CHRIS RUPKEY: Gosh, it's hard to figure. I mean, the problem is regardless of what payroll employment does, the job openings data suggests that there's millions and millions of jobs that employers need to be filled. So there's something a little head scratching here about this labor market recovery. Jobs are still-- behind the unemployment rate of 5.2%, the employment level is still not back to normal prior to the pandemic.
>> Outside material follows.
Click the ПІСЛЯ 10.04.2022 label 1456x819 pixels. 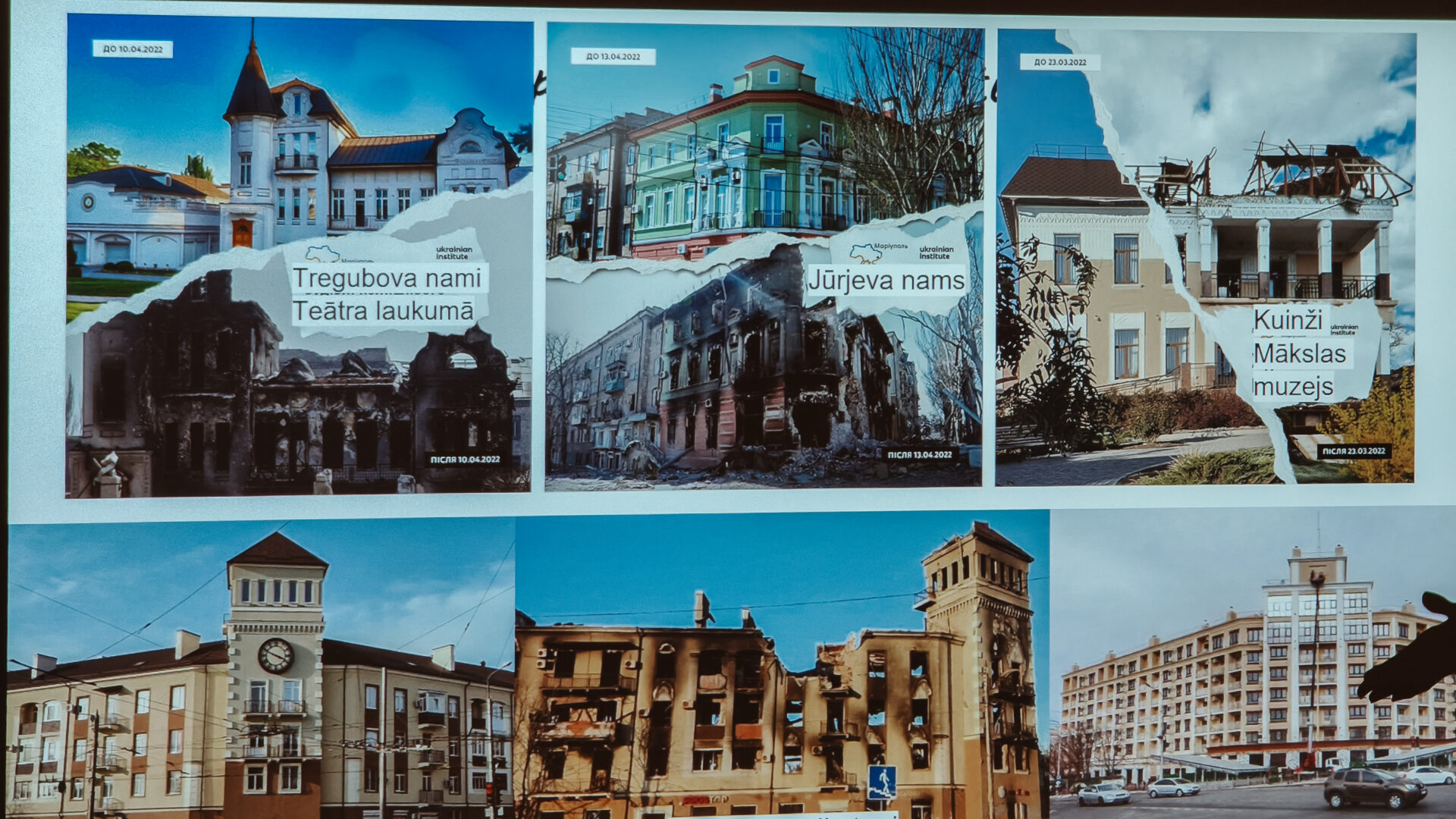click(465, 460)
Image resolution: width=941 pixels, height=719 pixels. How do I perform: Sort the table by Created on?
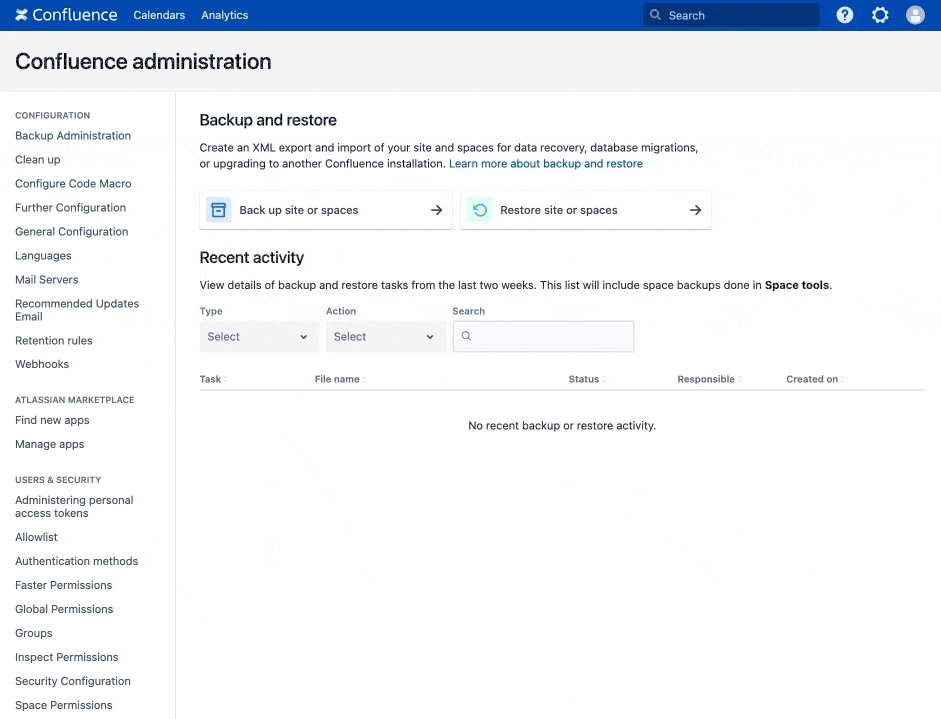815,379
So we've lost about 5 million jobs there.

Sometimes, I think those 5 million jobs down from the best of best times late in 2019 before the pandemic, sometimes I think we're closer to full employment simply because we've lost 5 million jobs because people have dropped out of the labor force. If you look at labor force dropouts since the pandemic, it's running about 4 million people.

So payroll-- I mean, employment levels are down about 5 million, but 4 million have dropped out. So are we closer to full employment? And and-- and perhaps it's true that employers can't find work because it's actually a tight labor market. And the Federal Reserve officials are misreading this.

The other thing about the dropouts, you know, a lot of times, politicians will say we've got to bring those people back into the labor force. These dropouts in this short recession are very different because of the baby boom generation. Out of 4.9 million people dropping out since the pandemic, 3 million were over-- were 65 years and older.

So what I'm saying here is that maybe this was going to happen anyway. And the 10,000 baby boomers turning 65 every day, they're deciding just like, "I'm out. I'm done." So maybe the labor market is tighter than we think no matter what happens with payroll employment tomorrow.

- Chris Rupkey is the chief economist at FWDBONDS. I just got to put a plug in for South Florida. If you do wind up moving there, the best thing about it is Shorty's barbecue on Dixie Highway down near Dadeland. It really is tops.